Long time Linux user here, very familiar with tools for system
administration but somewhat stumped by the behaviour of a system
installed by me about six years ago at a local farm.  It's an old
Intel 'NUC' like this one:

https://ark.intel.com/content/www/us/en/ark/products/78577/intel-nuc-kit-de3815tykhe.html

It has an Intel E3815 CPU (~1.5GHz), 8GBytes of RAM, 250Gbyte SSD.  As
luck would have it there's a second system on the site, identical save
for a 1Tbyte laptop-style spinning disc, but I'll come to that later.

The 'problem' box is used for all the usual stuff (email and document
processing, scanning, printing etc.) plus banking, online orders from
suppliers, security monitoring (some custom Perl scripts and 'motion',
using a variety of cameras), and United Kingdom VAT returns through a
combination of a Windows 7 VM under VirtualBox (fired up quarterly -
to power some Microsoft Office scripts and Microsoft's browser - for
what should be ten minutes but what in reality, through no fault of
the computer, is usually nearer a day).  Remote management is by VPN,
I use Nagios/Icinga and Smokeping for routine monitoring, plus shell
access for any ad-hoc stuff.  The users at the farm don't have root;
they don't even know what it is and don't want to.

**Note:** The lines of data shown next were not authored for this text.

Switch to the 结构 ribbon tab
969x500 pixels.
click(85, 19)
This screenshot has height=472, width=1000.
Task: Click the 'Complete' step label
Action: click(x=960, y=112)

Running Debian 'Jessie', until now it has performed very acceptably.
Not of course the quickest box you've ever seen but perfectly capable
of carrying the load.  I left moving to a later edition of Debian for
as long as I felt comfortable because I don't like change for the sake
of change and because of misgivings shortly to be more than justified
about the likely result.  Last week, because Buster's now been out for
a year, I thought it's time.  Big mistake.

As the box was still running Jessie I had to do the move in two bites.
First move from Jessie to Stretch, then from Stretch to Buster.  The
entire process was a bit long-winded and spread over a couple of days,
but seemed to go smoothly enough.  Immediately, the users started to
complain about performance.  Not just a small reduction, but the sort
of thing that makes the whole system completely unusable.  My estimate
after looking at the response on the desktop is several hundred times
slower than normal for this box.  If you click on a message in the
list of messages presented by the mail client, instead of seeing the
message in under a second you can go and have a coffee break and still
get back before it's shown on the screen.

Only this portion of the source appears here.